■ What needs to be done: Lines that include the string "will" are the ones to copy from the entries below.

■ Extracted data:
<<<<

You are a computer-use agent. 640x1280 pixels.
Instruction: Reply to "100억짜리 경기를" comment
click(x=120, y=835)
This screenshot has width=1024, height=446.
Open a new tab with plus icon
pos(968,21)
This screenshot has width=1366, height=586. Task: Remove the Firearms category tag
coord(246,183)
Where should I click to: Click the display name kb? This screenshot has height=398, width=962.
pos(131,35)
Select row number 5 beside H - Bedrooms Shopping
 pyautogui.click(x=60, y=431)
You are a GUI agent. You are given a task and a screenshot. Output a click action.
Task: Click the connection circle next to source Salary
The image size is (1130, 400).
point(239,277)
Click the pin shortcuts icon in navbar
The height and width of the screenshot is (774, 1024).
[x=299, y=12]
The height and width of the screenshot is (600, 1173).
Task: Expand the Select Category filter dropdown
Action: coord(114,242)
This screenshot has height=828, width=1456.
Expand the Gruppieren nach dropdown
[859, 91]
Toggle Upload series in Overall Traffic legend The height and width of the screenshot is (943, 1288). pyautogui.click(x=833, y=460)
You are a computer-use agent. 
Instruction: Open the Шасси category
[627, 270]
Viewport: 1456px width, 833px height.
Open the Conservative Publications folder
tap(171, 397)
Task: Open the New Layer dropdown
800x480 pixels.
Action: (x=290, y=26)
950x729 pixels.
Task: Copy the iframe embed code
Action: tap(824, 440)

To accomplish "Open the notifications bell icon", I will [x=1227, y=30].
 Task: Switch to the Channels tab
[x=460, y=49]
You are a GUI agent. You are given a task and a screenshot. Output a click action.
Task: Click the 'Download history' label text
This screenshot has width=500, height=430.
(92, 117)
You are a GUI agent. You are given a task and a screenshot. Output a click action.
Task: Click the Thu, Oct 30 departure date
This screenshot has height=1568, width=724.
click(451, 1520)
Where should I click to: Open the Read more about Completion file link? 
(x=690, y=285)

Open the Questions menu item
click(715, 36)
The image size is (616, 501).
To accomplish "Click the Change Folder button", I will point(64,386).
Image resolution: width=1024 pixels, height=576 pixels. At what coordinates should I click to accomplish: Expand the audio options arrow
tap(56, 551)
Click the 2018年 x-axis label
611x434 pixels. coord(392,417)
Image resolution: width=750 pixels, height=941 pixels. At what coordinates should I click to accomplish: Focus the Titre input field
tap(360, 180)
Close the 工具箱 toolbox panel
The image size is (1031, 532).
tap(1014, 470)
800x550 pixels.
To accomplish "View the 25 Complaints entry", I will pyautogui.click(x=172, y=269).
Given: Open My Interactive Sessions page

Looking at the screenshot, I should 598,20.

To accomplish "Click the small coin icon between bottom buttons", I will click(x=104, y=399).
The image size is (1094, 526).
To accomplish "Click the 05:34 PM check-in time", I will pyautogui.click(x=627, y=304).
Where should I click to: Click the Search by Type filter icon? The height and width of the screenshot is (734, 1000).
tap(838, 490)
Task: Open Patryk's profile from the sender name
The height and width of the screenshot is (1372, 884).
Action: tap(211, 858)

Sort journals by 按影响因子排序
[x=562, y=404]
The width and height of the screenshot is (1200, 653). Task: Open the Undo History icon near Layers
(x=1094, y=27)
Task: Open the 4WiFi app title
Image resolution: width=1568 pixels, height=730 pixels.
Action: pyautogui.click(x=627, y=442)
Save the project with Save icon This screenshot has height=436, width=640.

>>>>

■ Exercise answer:
To accomplish "Open the notifications bell icon", I will [x=1227, y=30].
To accomplish "Click the Change Folder button", I will point(64,386).
To accomplish "View the 25 Complaints entry", I will pyautogui.click(x=172, y=269).
To accomplish "Click the small coin icon between bottom buttons", I will click(x=104, y=399).
To accomplish "Click the 05:34 PM check-in time", I will pyautogui.click(x=627, y=304).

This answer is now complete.